Five ways to increase picking productivity
January 23, 2012
By Kardex Remstar
Organizations often implement new picking techniques, new order picking equipment or new processes in an attempt to gain productivity in their operations. While these endeavours are successful and lead to big jumps in productivity, there are ways to achieve smaller productivity gains without revising your entire picking operations. Here are five ways you can improve productivity in your manufacturing picking operation today.
1. Slot your parts. A fast moving SKU can become a slow moving SKU next month. Matching the part by velocity, size and stored quantity to the storage location can increase productivity. Often organizations fail to reorganize parts as order profiles change, and the slower moving SKUs end up stored in the prime picking locations while faster moving SKUs are added to inventory and stored in less accessible locations. By re-slotting SKUs on a regular basis picking times can be improved.

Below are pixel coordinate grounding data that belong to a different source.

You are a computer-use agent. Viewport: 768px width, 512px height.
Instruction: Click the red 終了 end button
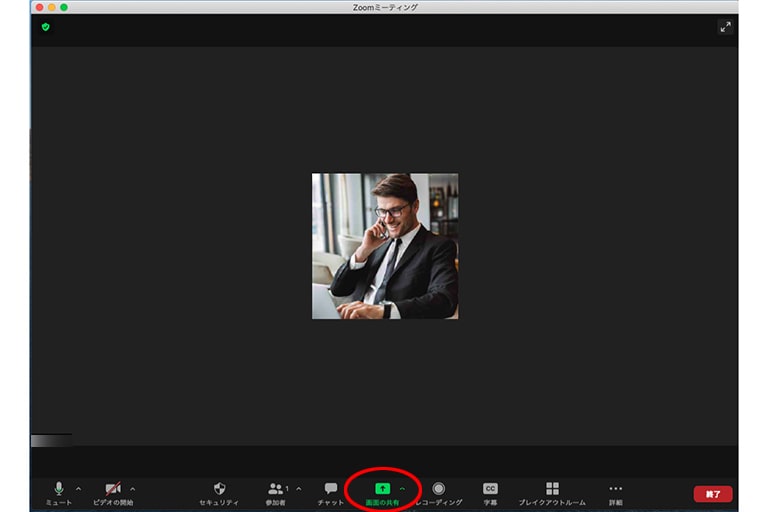click(x=713, y=494)
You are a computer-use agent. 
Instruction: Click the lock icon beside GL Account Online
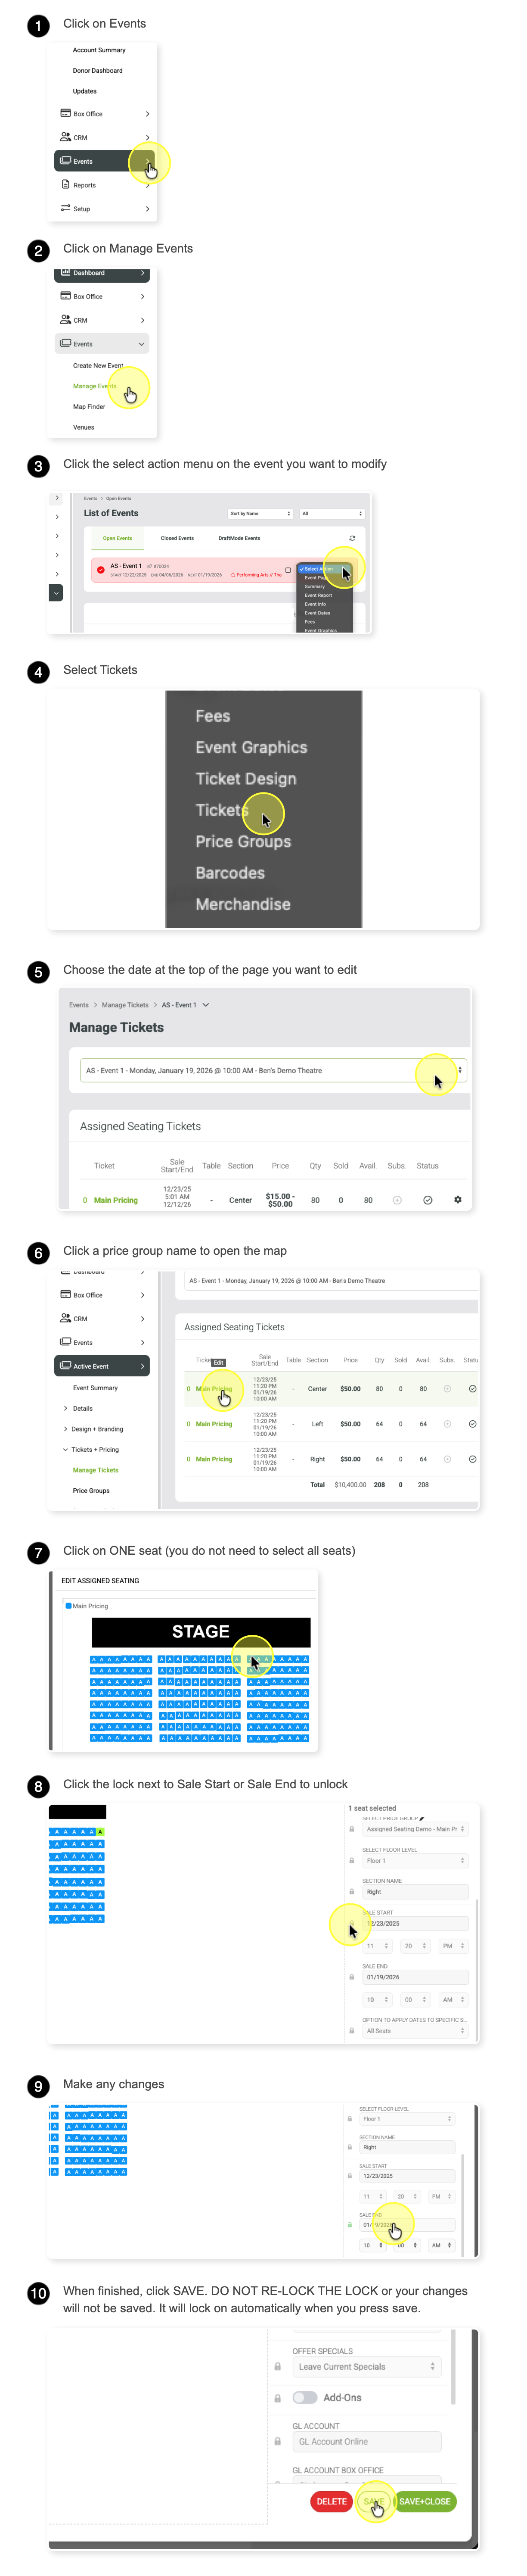277,2441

2. Utilize the golden zone. Make sure fast moving SKUs are accessible and require minimal effort from the worker to be picked. This means making sure that the majority of picks a worker makes are located in the golden zone – the area between a workers knees and shoulders. This minimizes the worker reaching, bending and lifting – actions that lead to worker fatigue. Picking from the golden zone not only increases a worker’s picking speed, but with less fatigue, pick accuracy will also improve.
3. Batch picking. Picking more than one order at a time can increase productivity substantially. Switching from the one-to-one grocery cart picking concept to a batch picking concept can be achieved with batch picking push carts. Having workers pick more than one order at a time will utilize the worker’s time more effectively and can increase productivity.

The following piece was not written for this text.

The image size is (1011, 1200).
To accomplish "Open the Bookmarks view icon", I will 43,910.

4. Keep it simple. Organizations often over complicate the picking process. While getting the right part to the right place at the right time can be a challenge, it’s important to remember to keep it simple. Special rules and multiple steps leave room for error. Instead, keep the process simple and streamlined, leaving less room for mistakes.

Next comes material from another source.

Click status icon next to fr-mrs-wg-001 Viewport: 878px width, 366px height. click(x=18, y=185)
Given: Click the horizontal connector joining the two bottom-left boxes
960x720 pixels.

5. Review and ask why. Review your picking and replenishment processes and ask yourself why you do things the way you do. You may find that there are steps in processes that were implemented some time ago that no longer have merit. We’re creatures of habit and do things because “that’s the way we’ve always done it.” Is your process the same today as it was a year ago? Does it still make sense? Subjecting your picking and replenishment process to continual review allows you to make smaller adjustments occasionally instead of a large picking overhaul that is disruptive to your operation.